• Quoted text:
# # #

- Born: Chungju City
- Occupation: Illustrator, print maker
- Language: Korean
- Genre: Picture books

Website
- www.jiminkimpicturebook.com

= Kim Ji-min (illustrator) =

South Korean illustrator

Kim Ji-min (김지민) is a South Korean picture book illustrator, author and print maker. Her best-known works include Hyde & Seek and The Seven Hours Itch.

== Career ==
Kim won the Books New Talent category as well as the Overall Winner New Talent at the UK Association of Illustrators AOI World Illustration Awards with Hyde & Seek. She also won the Purple Island Award at the Nami Concours in 2017 and the BIB Golden Apple the same year with Hyde & Seek. She participated in a seminar held during the BIB in 2019, and presented her views on picture books as objects of art. Hyde & Seek was invited to join Le immagini della fantasia 37, an exhibition touring five cities in Italy in 2019.

== Awards ==
- 2016 The AOI World Illustration Award, Overall New Talent and Book category for Hyde & Seek
- 2017 The Nami Island International Picture Book Concours Purple Island award for Hyde & Seek
- 2017 The Biennial of Illustrations Bratislava Golden Apple Award for Hyde & Seek

== Works ==
- 2017 The Seven Hours Itch (Hand crafted)
- 2017 Hyde & Seek (HANSOL SOOBOOK PUBLISHING CO)ISBN 9791170281122

== Activities ==

- 2020 Participated in the group exhibition Picturebook: Play & Link at Dongdaemun Design Plaza DDP Design Week
- 2019 Hyde & Seek invited to join Le immagini della fantasia 37, an exhibition touring five cities in Italy
- 2019 Presented "The Picture Book as an Art Object" at a seminar held during the Biennial of Illustration Bratislava (BIB)

# # #

(Recorded data)
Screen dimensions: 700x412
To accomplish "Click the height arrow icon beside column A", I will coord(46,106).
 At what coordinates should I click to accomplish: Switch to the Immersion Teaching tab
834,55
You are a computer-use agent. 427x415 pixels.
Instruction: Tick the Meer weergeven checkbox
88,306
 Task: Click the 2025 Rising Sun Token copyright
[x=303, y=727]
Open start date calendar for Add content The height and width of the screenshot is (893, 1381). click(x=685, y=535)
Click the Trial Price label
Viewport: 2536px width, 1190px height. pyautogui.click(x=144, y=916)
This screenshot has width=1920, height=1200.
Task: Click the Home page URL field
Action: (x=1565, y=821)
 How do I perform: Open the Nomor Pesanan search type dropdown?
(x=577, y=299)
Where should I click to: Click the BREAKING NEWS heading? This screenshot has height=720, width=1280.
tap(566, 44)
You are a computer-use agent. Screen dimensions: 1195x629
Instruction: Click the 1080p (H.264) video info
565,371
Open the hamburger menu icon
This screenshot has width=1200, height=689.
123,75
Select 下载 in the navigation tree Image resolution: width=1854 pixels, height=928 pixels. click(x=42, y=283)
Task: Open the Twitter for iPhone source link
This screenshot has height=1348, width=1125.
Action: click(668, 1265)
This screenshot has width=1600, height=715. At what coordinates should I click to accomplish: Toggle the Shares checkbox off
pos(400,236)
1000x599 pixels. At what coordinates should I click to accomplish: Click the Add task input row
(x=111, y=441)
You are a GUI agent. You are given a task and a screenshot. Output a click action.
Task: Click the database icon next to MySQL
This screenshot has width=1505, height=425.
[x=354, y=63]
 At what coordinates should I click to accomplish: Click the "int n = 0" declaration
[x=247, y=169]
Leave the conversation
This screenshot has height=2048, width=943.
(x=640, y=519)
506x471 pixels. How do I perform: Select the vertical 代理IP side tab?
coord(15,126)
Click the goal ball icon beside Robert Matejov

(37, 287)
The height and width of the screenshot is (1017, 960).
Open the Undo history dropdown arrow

# # #

• Description of the task: Pick up the article on the illustrator Kim Ji-min after its final line and continue it. The rows were taken from a separate source.

• Answer for the task:
- 2018 Conducted the workshop, "Creating Three-Dimensional Books of Self-Portraiture with Author Kim Ji-min," at the Kurume City Art Museum in Japan
- 2018 Touring exhibition of award-winning works at the Biennial of Illustration Bratislava (BIB) of five Japanese cities, including the Kurume City Art Museum, Nara, and Chiba
- 2018 Exhibition by invitation, The Picture Book as an Art Object, at the Kwanjeong Library Small Gallery, Seoul National University Central Library
- 2017  Solo exhibition, The Picture Book as an Art Object, GalleryMEME
- 2017  Participated in the Tokyo Art Book Fair in Japan
- 2017  Participated in the Seoul Illustration Fair
- 2017  Participated in the Codex Book Fair in San Francisco, U.S.A.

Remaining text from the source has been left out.